Using AWS Batch and Amazon Elastic Container Service to implement an AI-powered data transformation pipeline for the Bat Conservation Trust
100TB+
of bat call audio data collected annually
Weeks
of processing time reduced to minutes
1.9m+
audio processing jobs run in AWS Batch
Overview
The Bat Conservation Trust (BCT) needed to accelerate the analysis of their vast library of bat audio recordings to better understand bat populations and inform conservation efforts. By leveraging AWS Batch and AWS Fargate, a new AI-powered audio classification pipeline was implemented, enabling parallel processing of terabytes of data. This dramatically reduced processing times and has allowed BCT to significantly bolster their conservation efforts.
Opportunity / Customer Challenge
The Bat Conservation Trust (BCT) collects terabytes of audio recordings to monitor bat populations across the UK. Analysing this vast dataset is crucial for understanding bat behaviour, tracking species distribution, and informing conservation efforts. Their existing process, which relied on manually configured Amazon EC2 instances, proved to be a significant bottleneck. Processing terabytes of data sequentially meant that only a limited number of files could be analysed at any given time, resulting in extremely long processing times and delaying critical insights.
This slow processing speed hampered the BCT’s ability to efficiently analyse the growing volume of data, hindering their research and conservation work.
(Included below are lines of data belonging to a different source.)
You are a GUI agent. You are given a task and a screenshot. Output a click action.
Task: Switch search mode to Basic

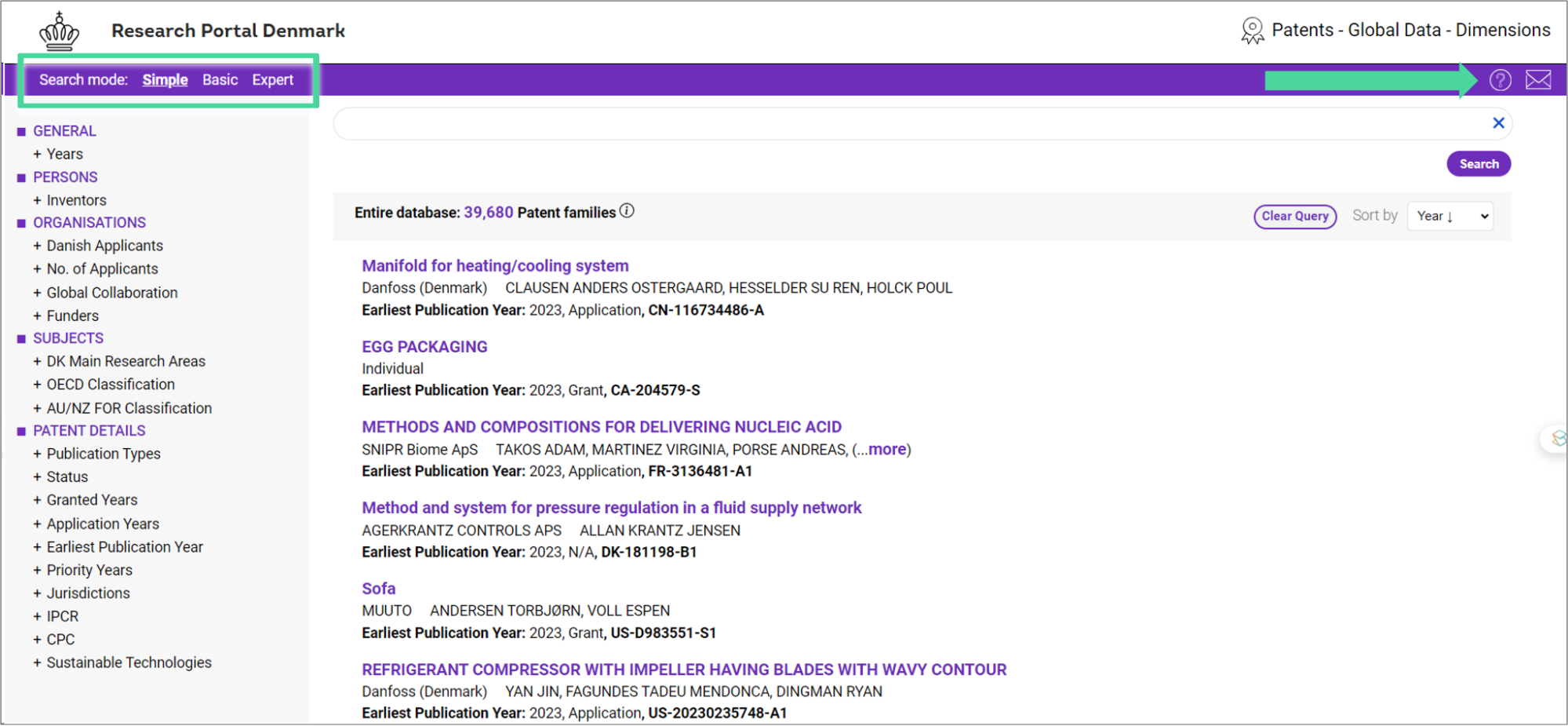pos(220,80)
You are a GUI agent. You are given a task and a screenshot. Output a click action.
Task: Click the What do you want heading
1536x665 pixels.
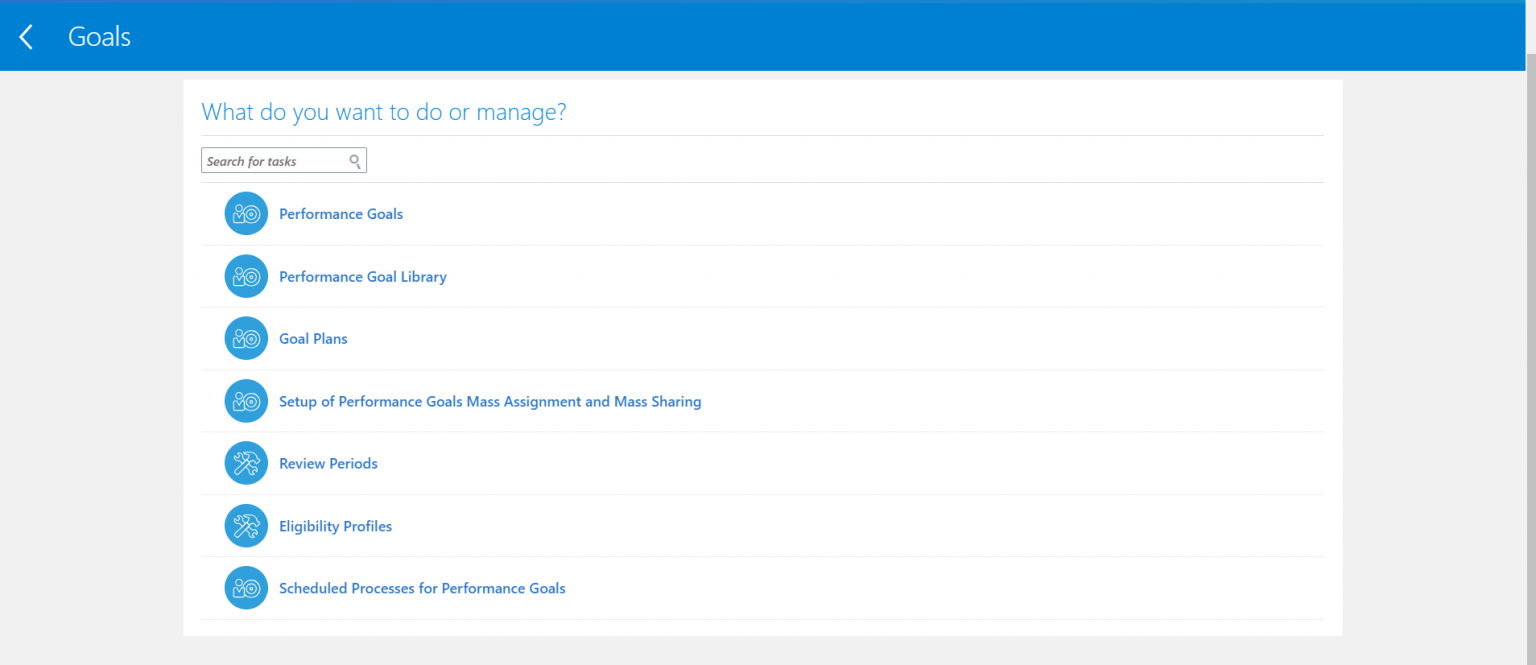tap(384, 111)
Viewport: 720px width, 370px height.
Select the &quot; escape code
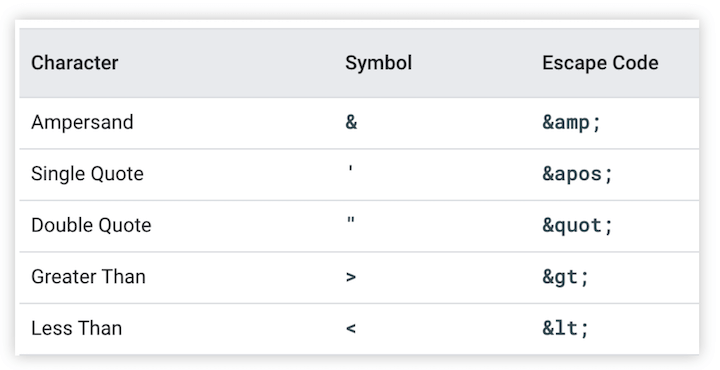click(x=577, y=226)
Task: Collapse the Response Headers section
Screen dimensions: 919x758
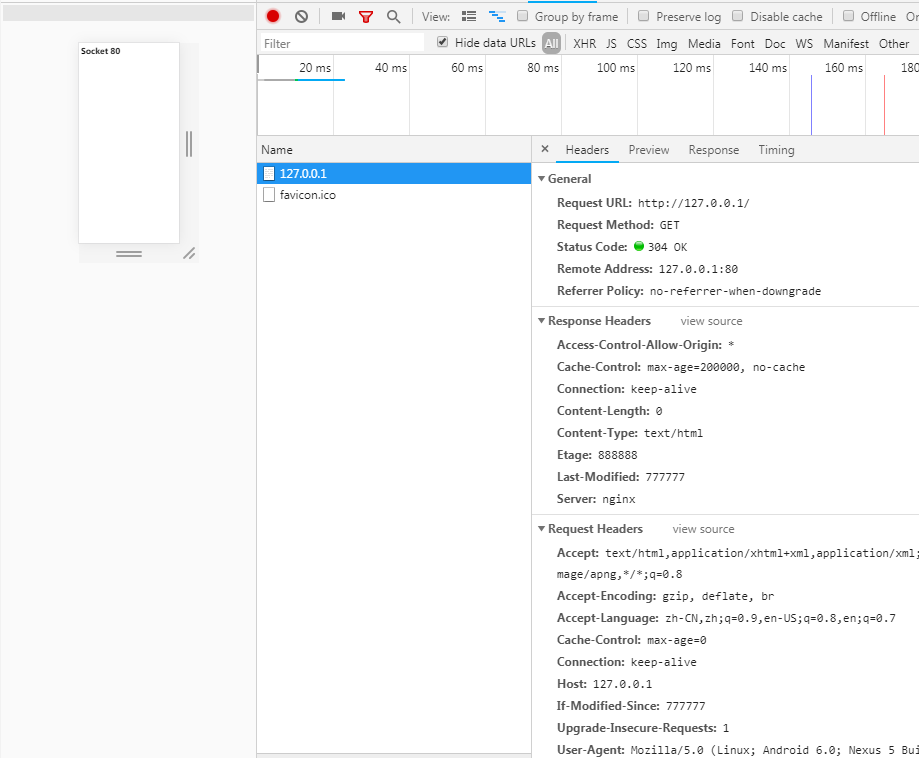Action: pos(540,320)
They needed a solution that could drastically reduce processing time and enable them to analyse their extensive audio library more effectively.
Solution
To address the processing bottleneck, a parallelised audio classification pipeline leveraging Batch and Fargate was implemented. The core of this solution lies in the efficient distribution of processing jobs across a scalable container environment. This was made possible after containerizing the audio analysis AI application.
Upon upload to Amazon S3, audio files trigger an event notification that pushes a message to an Amazon Simple Queue Service queue. This queue acts as a buffer, decoupling the upload process from the processing pipeline. An AWS Lambda function monitors the SQS queue and, for each message (representing an audio file), submits a job to a Batch job queue.
Critically, the Batch jobs utilise Fargate spot instances. This serverless compute engine allows for rapid scaling and cost optimisation by leveraging spare compute capacity. Each job spins up a container running the audio analysis AI application. This application uses the latest version of the bat call classifier, trained on the latest data, to analyse the audio file. The container annotates the recording with the predicted bat species and other detected features. The results of the analysis are then stored in an Amazon Aurora Serverless database, providing centralised storage for further analysis and reporting.
Our audio processing pipeline was completely transformed! Before, running datasets through the pipeline took weeks and hours of engineering effort. Now, data is processed seamlessly via automation in minutes or hours. We simply don’t have to worry about scaling or performance issues anymore. (Lia Gilmour, Research Manager, Bat Conservation Trust)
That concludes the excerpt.